• **What to work on**: Report back every line of the entries that contains "screenshot", exactly as written.

• **Supplied material**:
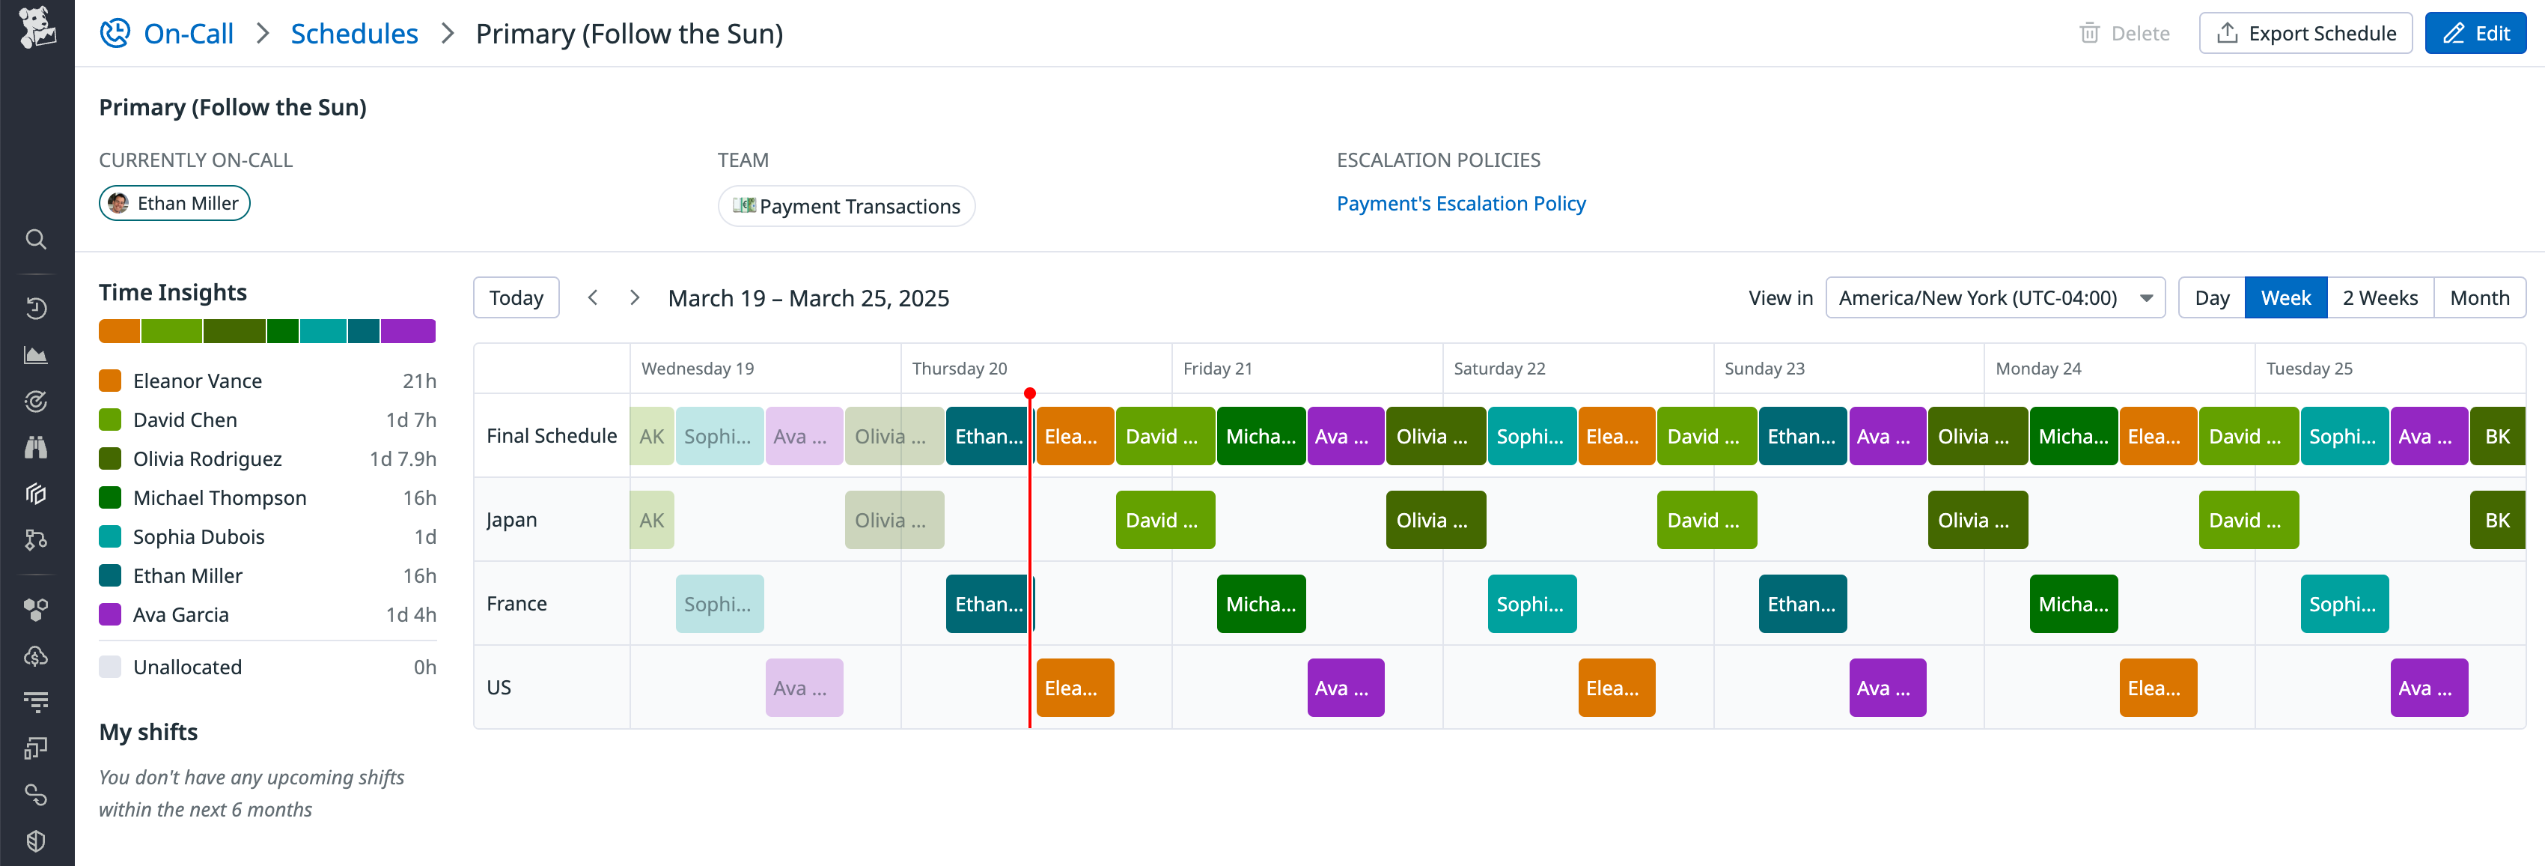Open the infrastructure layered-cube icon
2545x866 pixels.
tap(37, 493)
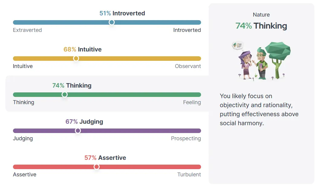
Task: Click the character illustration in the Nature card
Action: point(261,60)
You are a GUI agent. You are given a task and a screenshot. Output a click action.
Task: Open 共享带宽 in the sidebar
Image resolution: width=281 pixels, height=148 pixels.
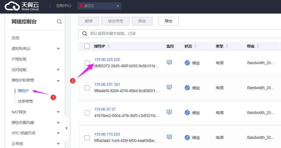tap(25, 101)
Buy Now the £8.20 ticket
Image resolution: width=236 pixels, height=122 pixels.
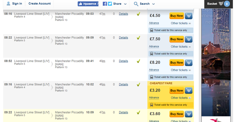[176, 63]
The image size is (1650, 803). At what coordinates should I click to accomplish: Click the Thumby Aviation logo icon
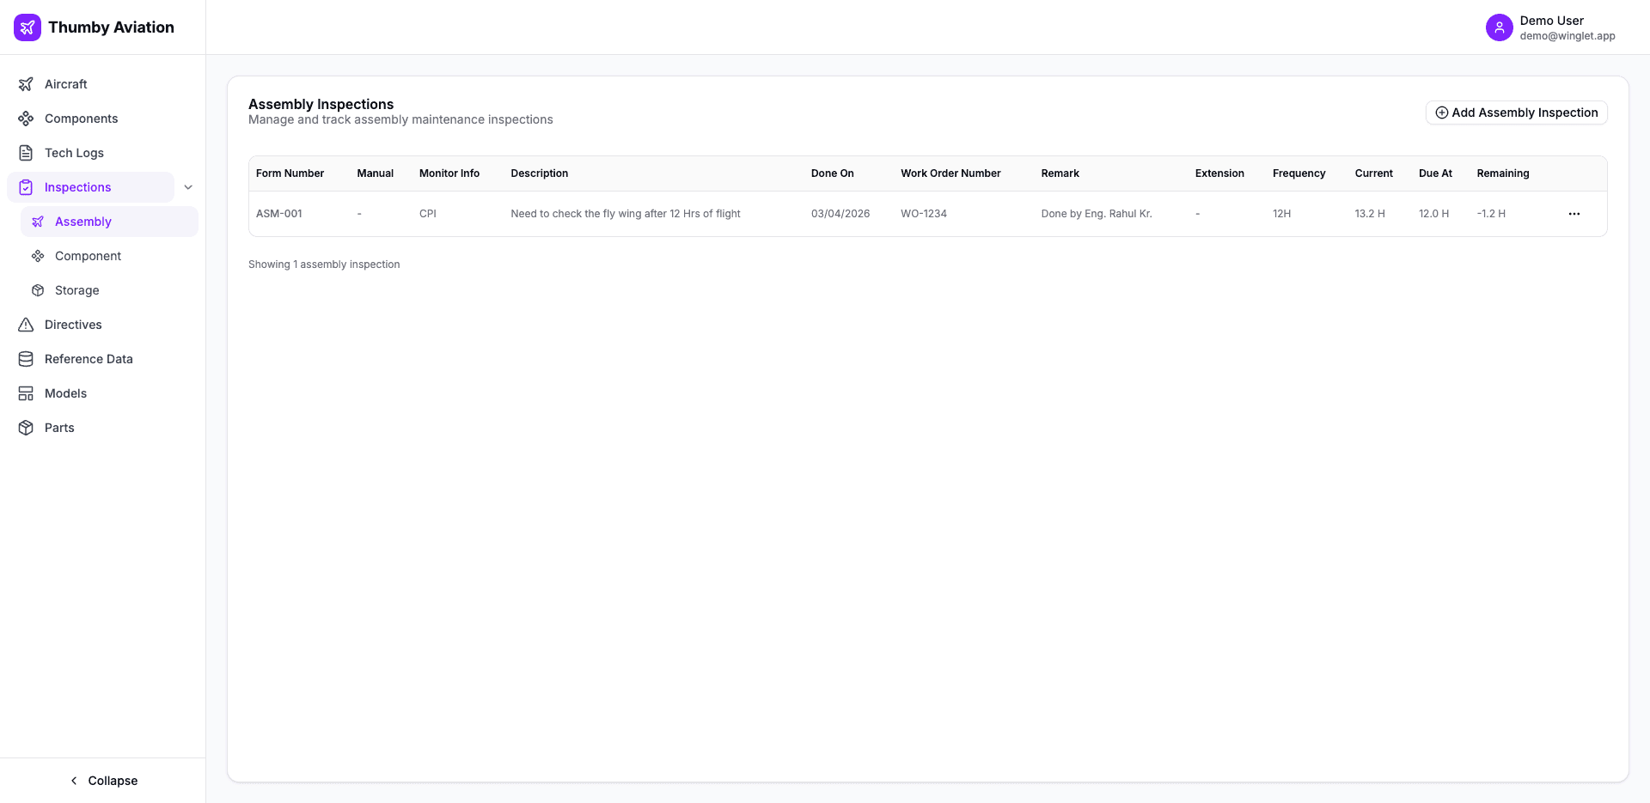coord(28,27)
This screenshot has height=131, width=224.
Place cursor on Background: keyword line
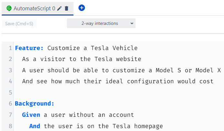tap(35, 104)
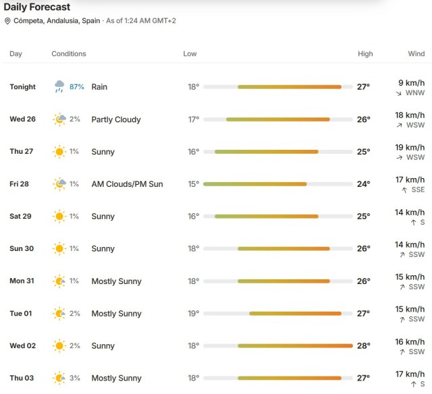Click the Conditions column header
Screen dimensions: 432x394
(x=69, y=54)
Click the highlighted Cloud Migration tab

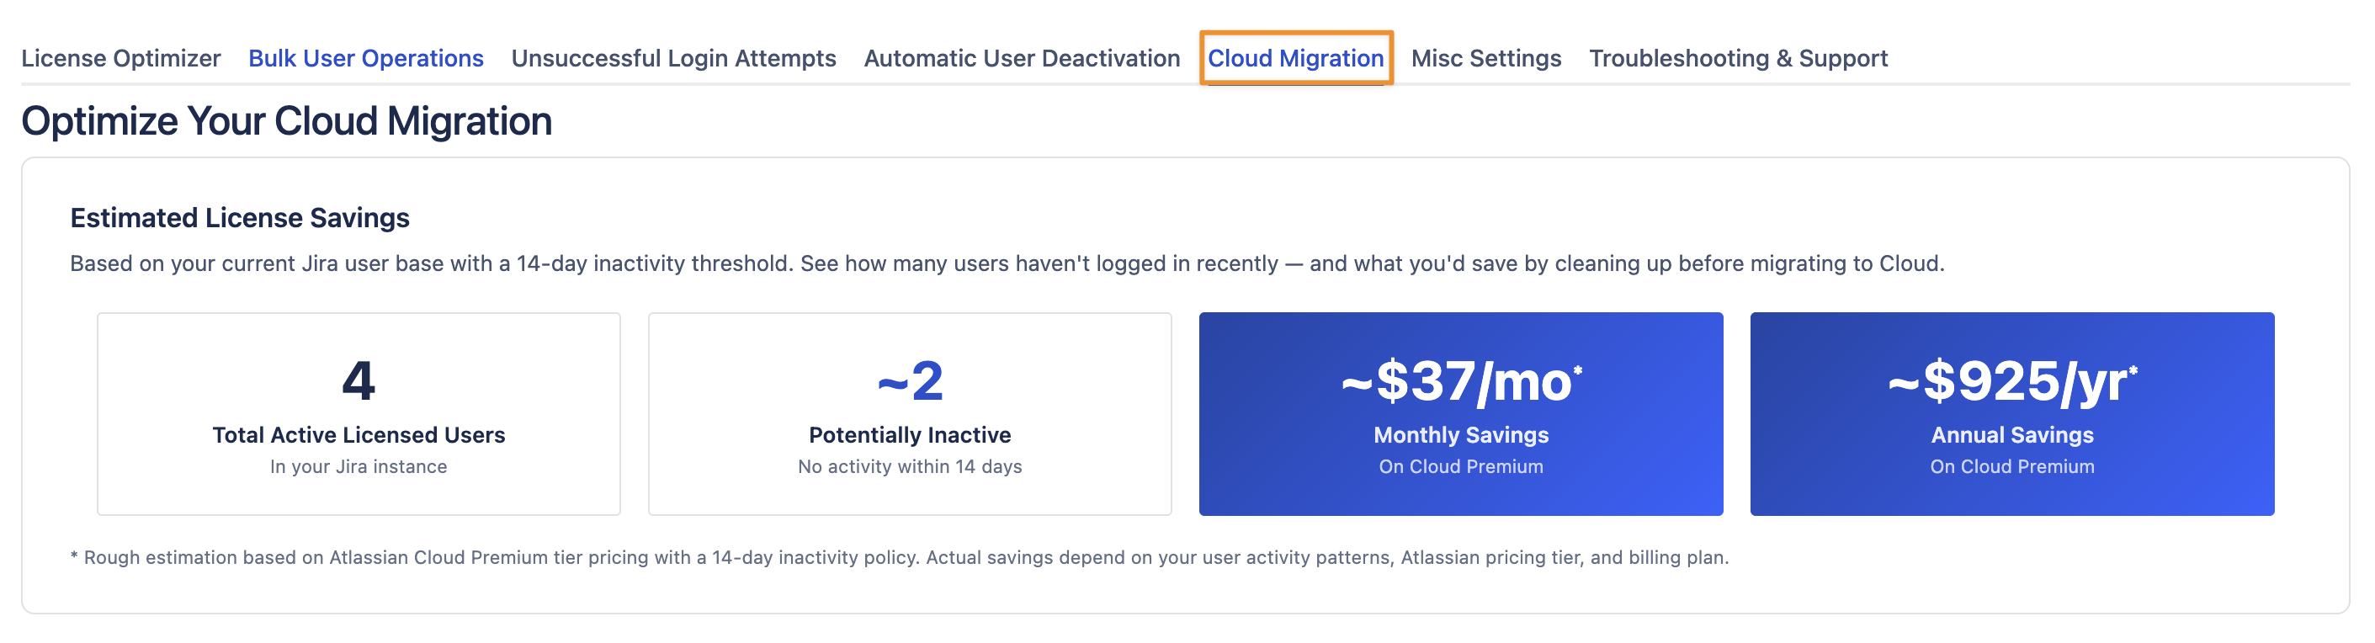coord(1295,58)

• **Response to this task**:
You are a GUI agent. You are given a task and a screenshot. Output a click action.
This screenshot has height=131, width=224.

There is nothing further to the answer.